The kid in a sea-can in utah who pulls the trigger and wipes out most of a family in Kabul (including 7! children), the kid isn’t responsible, he was ‘just following orders’. The guy who gives the orders isn’t responsible, because he was acting in ‘good faith’ on the ‘best intelligence available’. The spooks whose criteria for assigning the death penalty to 7 kids was “near a car that looks like one a terrorist might have been driving” aren’t responsible because “[redacted]”. The generals and politicans who created the loose system with no oversight aren’t responsible because “we trust our personnel to get the job done within acceptable parameters of international law and our rules of engagement”. And nothing changes.
[/RANT]
I’ve got to go do something else. This is messing up my head.
Dunc says
Well… Did they really accept that argument, or was that just a convenient excuse? Sneaky and dishonest, remember? It seems to have been standard policy throught the Empire to forment as much division and conflict amongst the locals as possible, especially anywhere that we were backing off from (or getting kicked out of).
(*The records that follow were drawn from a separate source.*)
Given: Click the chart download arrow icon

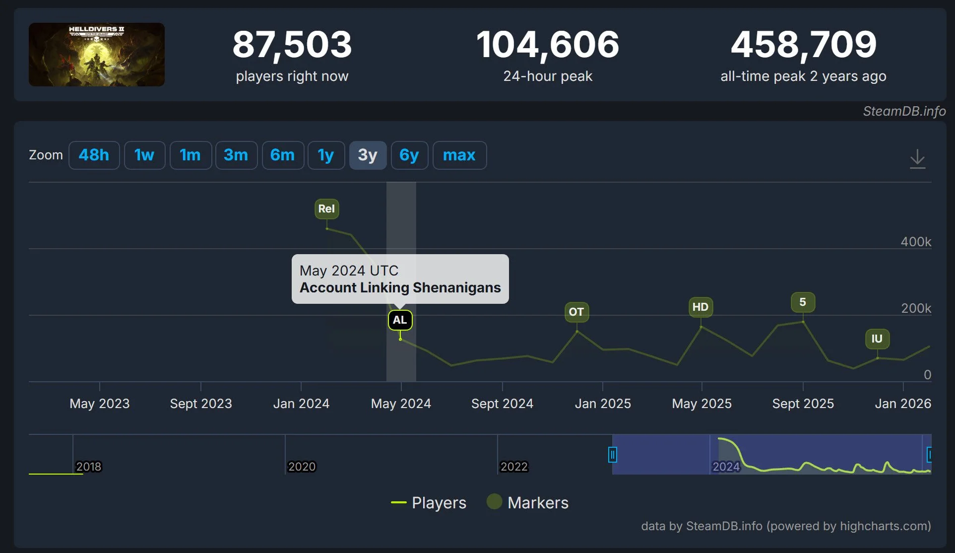Looking at the screenshot, I should pyautogui.click(x=917, y=159).
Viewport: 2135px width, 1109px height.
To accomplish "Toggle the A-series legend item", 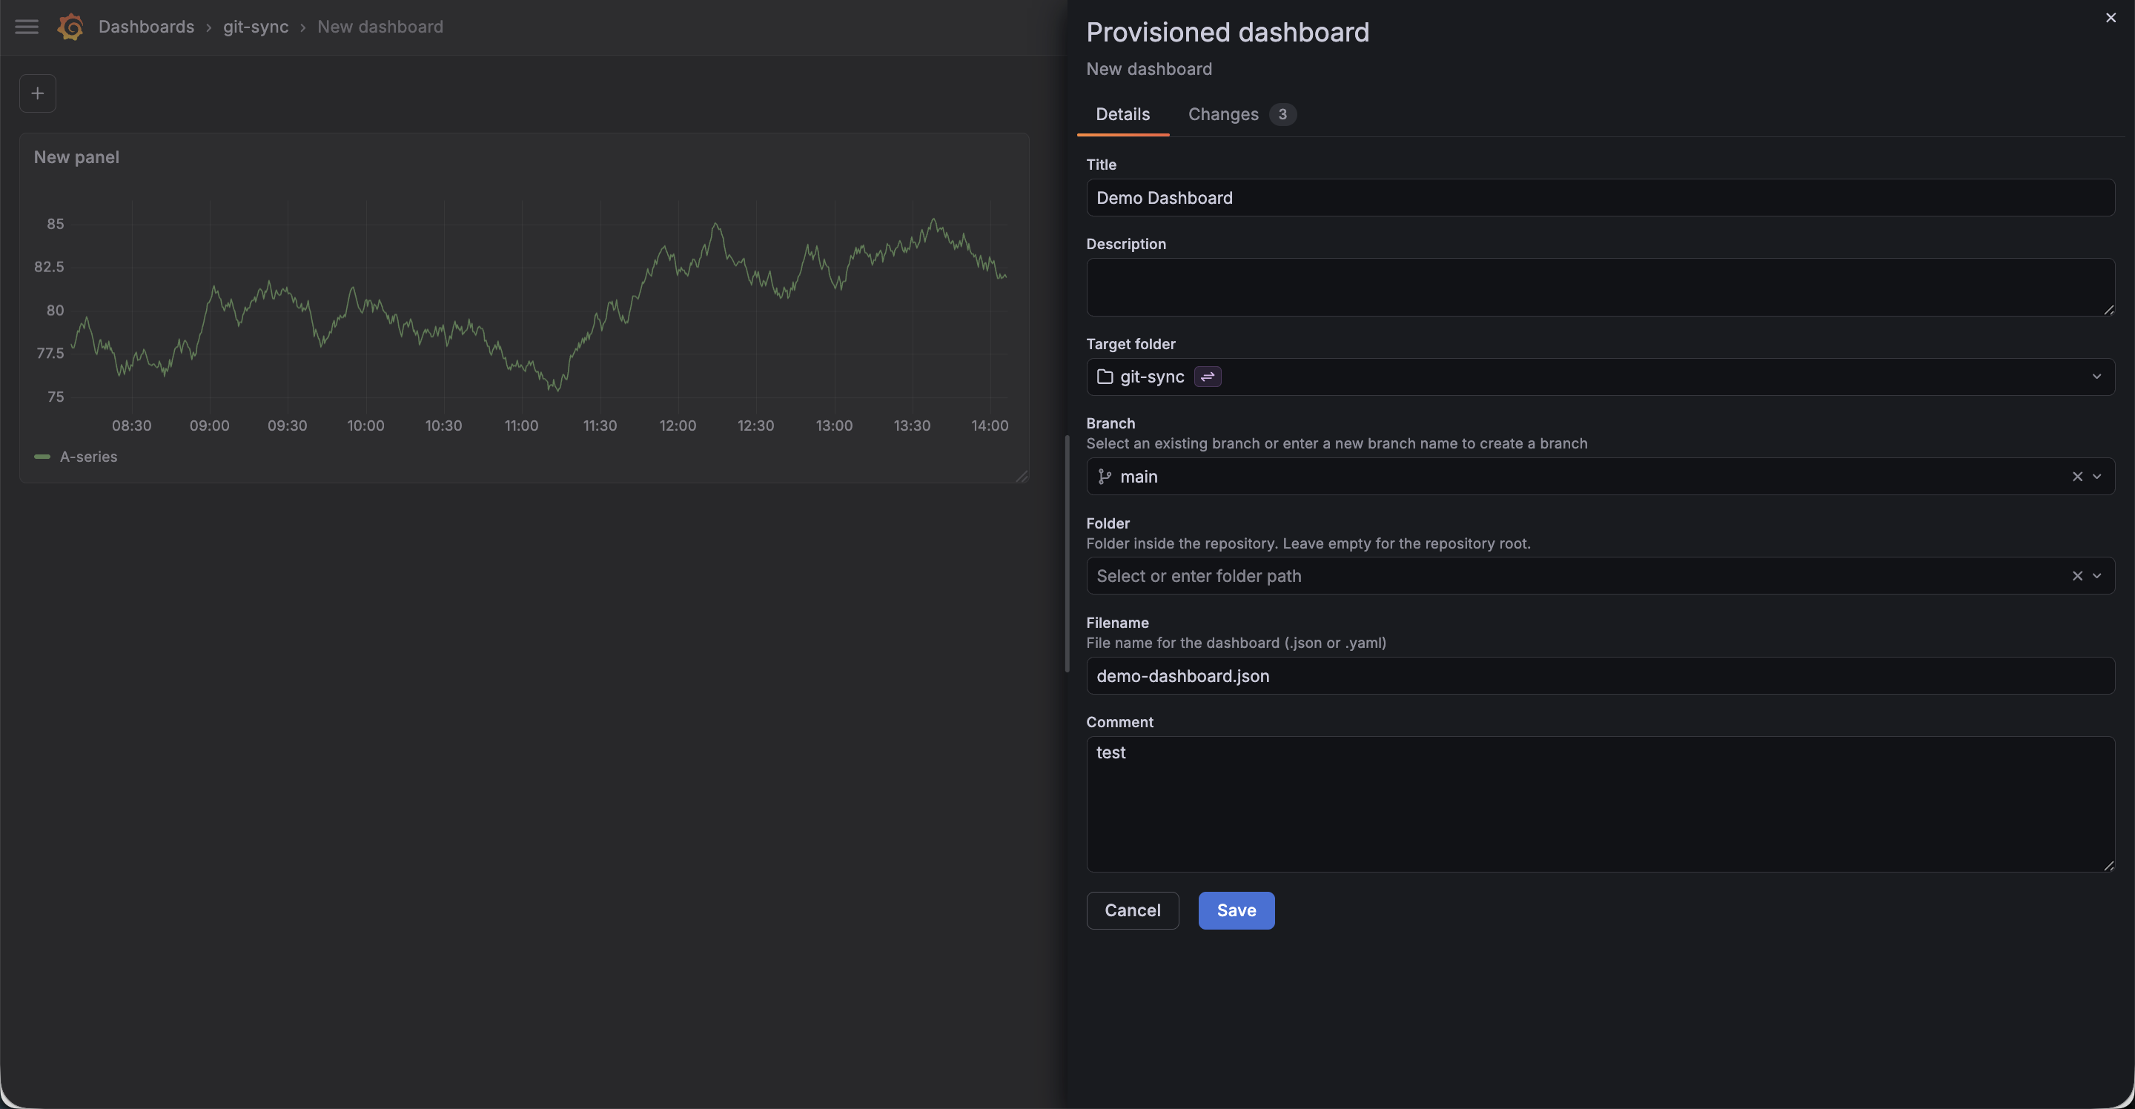I will click(x=88, y=457).
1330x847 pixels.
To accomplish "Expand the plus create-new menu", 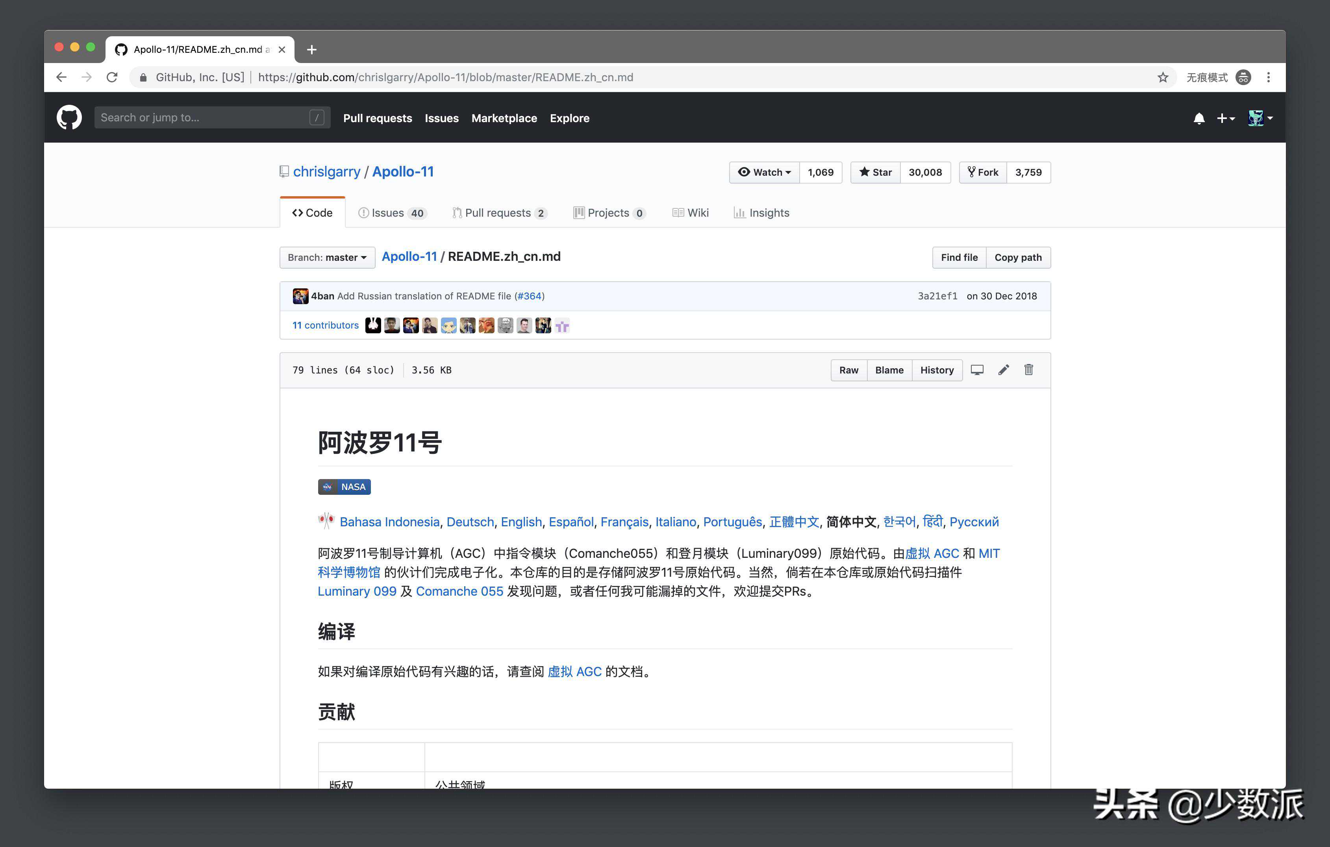I will [1225, 118].
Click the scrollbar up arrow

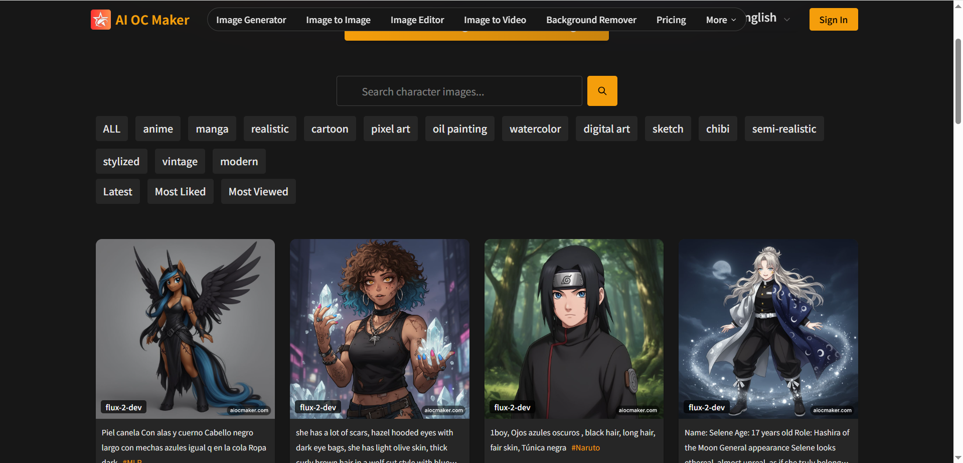point(957,5)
Again, I interpret this rather differently – I think we did give a fuck and paid quite a lot of attention to the detail, it’s just that our objectives were evil and racist. I don’t think those outcomes were unfortunate accidents, I think they were deliberate policy. We may not have anticipated quite how badly those policies would turn out, but I’m pretty certain that we did not intend to leave stable and well-functioning polities behind us.
Marcus Ranum says
Looks like Israel is about to use the Hamas attack to advance their territorial agenda. They just told the UN that they are about to displace millions of people. That must mean they plan to absorb Gaza. It’s the worst case I was afraid might happen.
maat says
It seems that the USA and Israel consider themselves exempt from adhering to rules or treaties (not that the US have signed many) that bind their ‘allies’.
Jazzlet says
We were not known as “perfidious Albion” without reason.